How Queen works under the hood.
Queen is three layers stacked end-to-end. PostgreSQL stores everything. A C++ engine called libqueen fuses many HTTP requests into batched stored-procedure calls. A uWebSockets HTTP server distributes work across worker threads and routes responses back to the right connection. This page is the mental model, enough to predict how the system behaves under any workload, without reading the source.
The three layers
Read the system top-down. Each layer has one job.
The trick that makes this fast: HTTP threads never touch libpq directly.
They drop a request into libqueen's per-type queue and return immediately. libqueen
collects requests of the same type, fuses them into one batched stored-procedure call
on a non-blocking PostgreSQL connection, then disperses the per-row results back to
each waiting HTTP request via a cross-thread defer().
Data model, PostgreSQL is the source of truth
Everything the system knows about, every queue, every message, every consumer offset , lives in PostgreSQL rows. There is no in-memory queue state on the server that survives a restart. The schema is intentionally small:
| Table | What it holds |
|---|---|
queues |
Per-queue configuration: lease_time, retry_limit, retention windows, encryption flag, DLQ flags, priority. |
partitions |
Named lane inside a queue. Logical only, Queen does not use PostgreSQL native table partitioning. |
messages |
The payload. Dedupe key is (partition_id, transaction_id), not just transaction_id, idempotency is partition-scoped. |
partition_consumers |
The lease + offset cursor for each (partition_id, consumer_group) pair. Holds last_consumed_id, lease_expires_at, worker_id, batch_size, acked_count, batch_retry_count. This single row is what makes "queue mode" and "consumer-group mode" share the same code path. |
consumer_groups_metadata |
Per-named-group subscription mode (all / new / from timestamp). |
partition_lookup |
"Head of stream" snapshot per partition: last_message_id, last_message_created_at, updated_at. Lets pop decide whether a partition has anything new without scanning messages. |
consumer_watermarks |
Wildcard-pop optimization: last_empty_scan_at per (queue, group). Caught-up consumers skip stale partitions. |
dead_letter_queue |
Failed messages that exceeded the retry limit, plus the original error message. |
traces, messages_consumed, stats, system_metrics |
Append-only logs and rollups powering the dashboard. |
Two indexes carry the hot path
messages (partition_id, created_at, id), the cursor scan that pop walks to find the next batch of unconsumed messages on a claimed partition.- UNIQUE
(partition_id, transaction_id)onmessages, enforces dedupe viaON CONFLICT DO NOTHINGin push.
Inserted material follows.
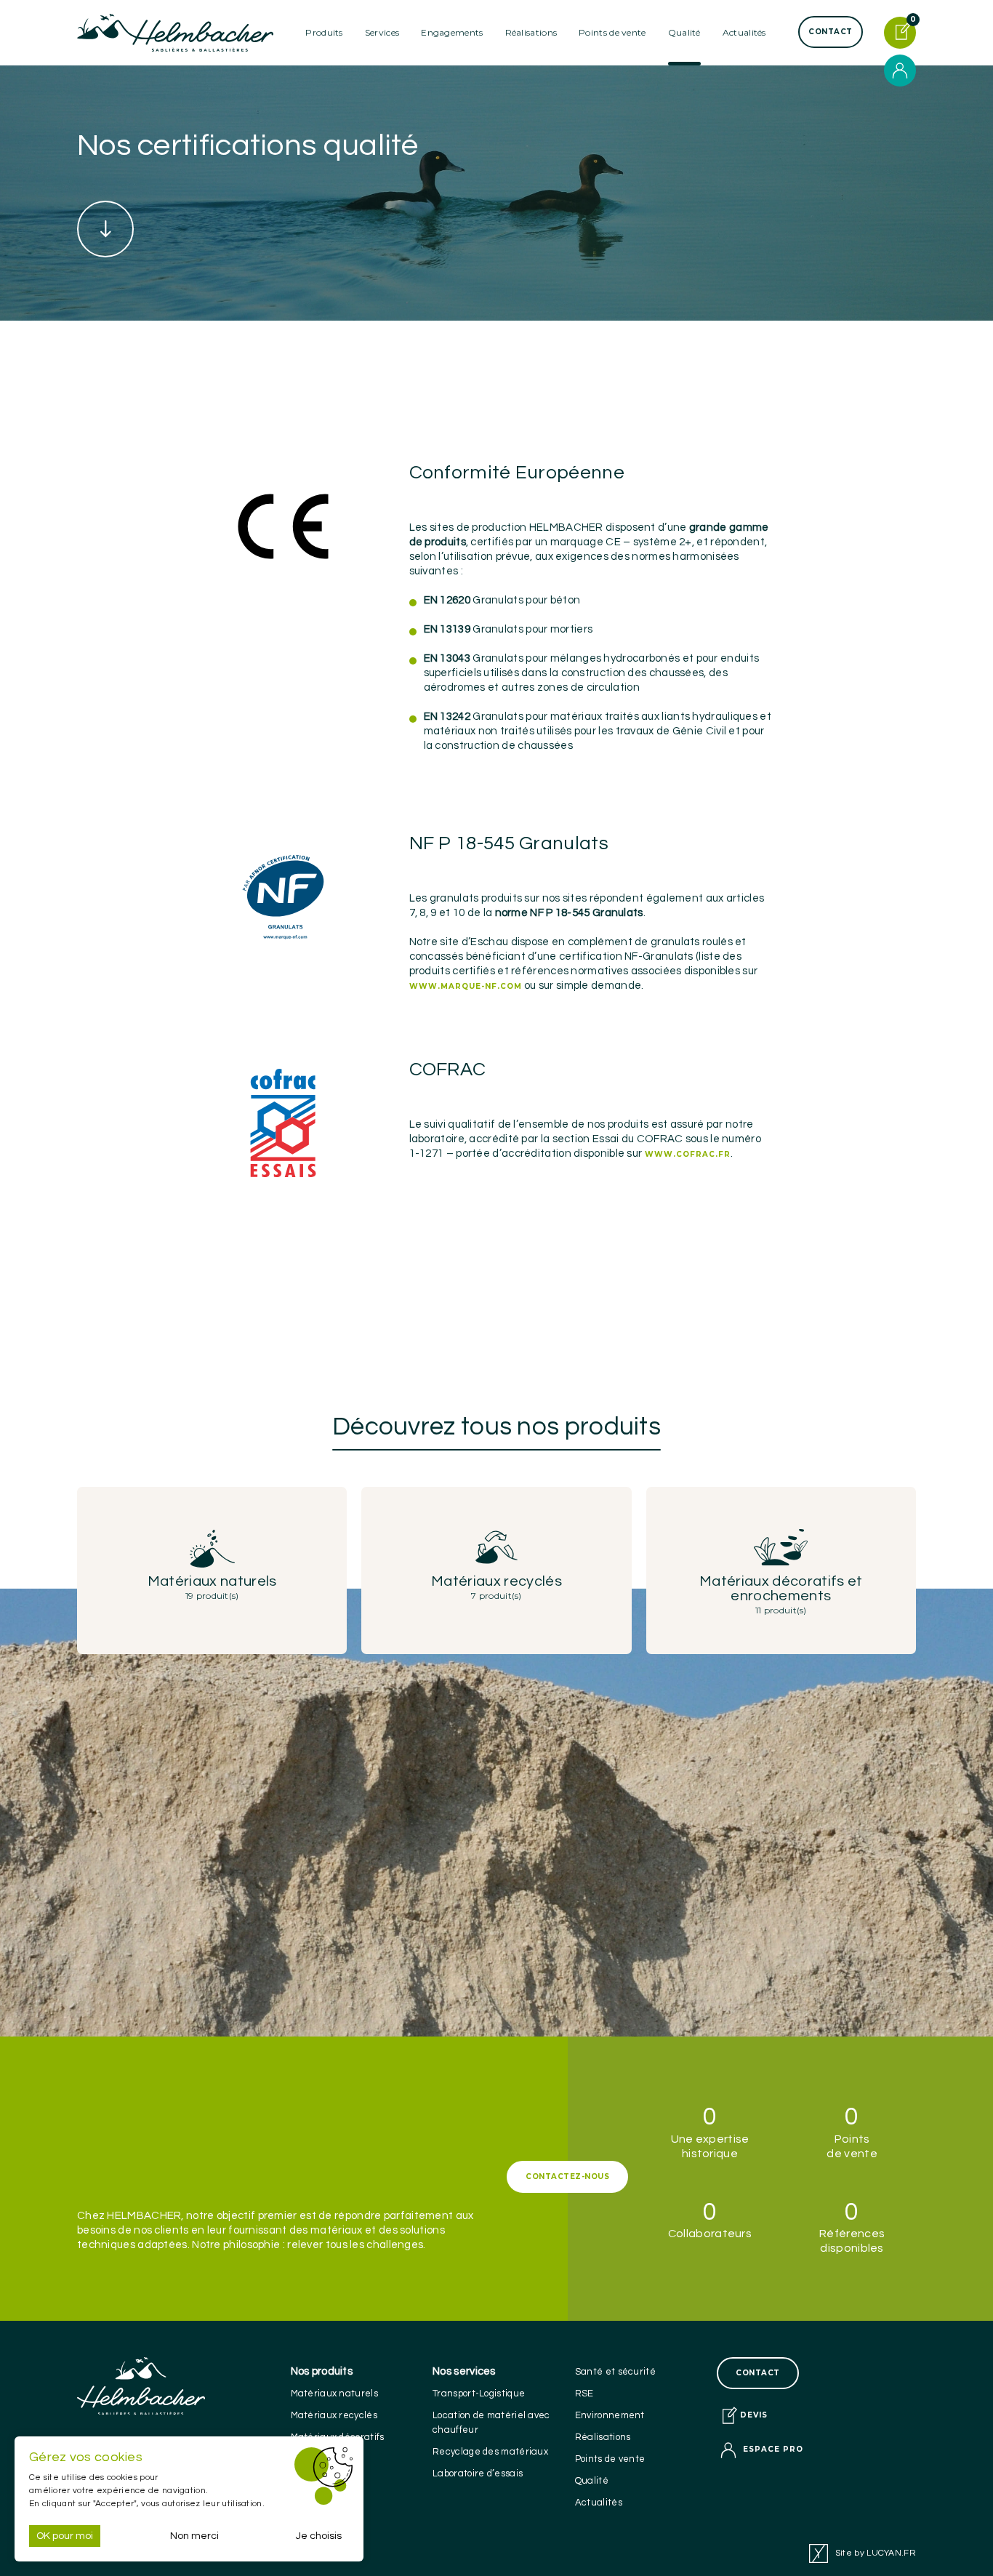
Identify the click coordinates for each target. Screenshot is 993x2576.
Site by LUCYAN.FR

Update-heavy tables (partition_lookup, partition_consumers,
stats) ship with FILLFACTOR=50 and tuned autovacuum knobs to
keep them HOT-update-friendly under sustained write load.
Two coordination primitives
Both live inside the procedures, not the schema:
- POP wildcard claim,
pg_try_advisory_xact_lock(hashtextextended(partition_id::text, …)). Non-blocking try; the first request to claim a partition wins it for the duration of its transaction. - ACK serialization,
pg_advisory_xact_lock(...md5(partition_id || consumer_group)...). Blocking lock; prevents two concurrent acks from racing on the same cursor row.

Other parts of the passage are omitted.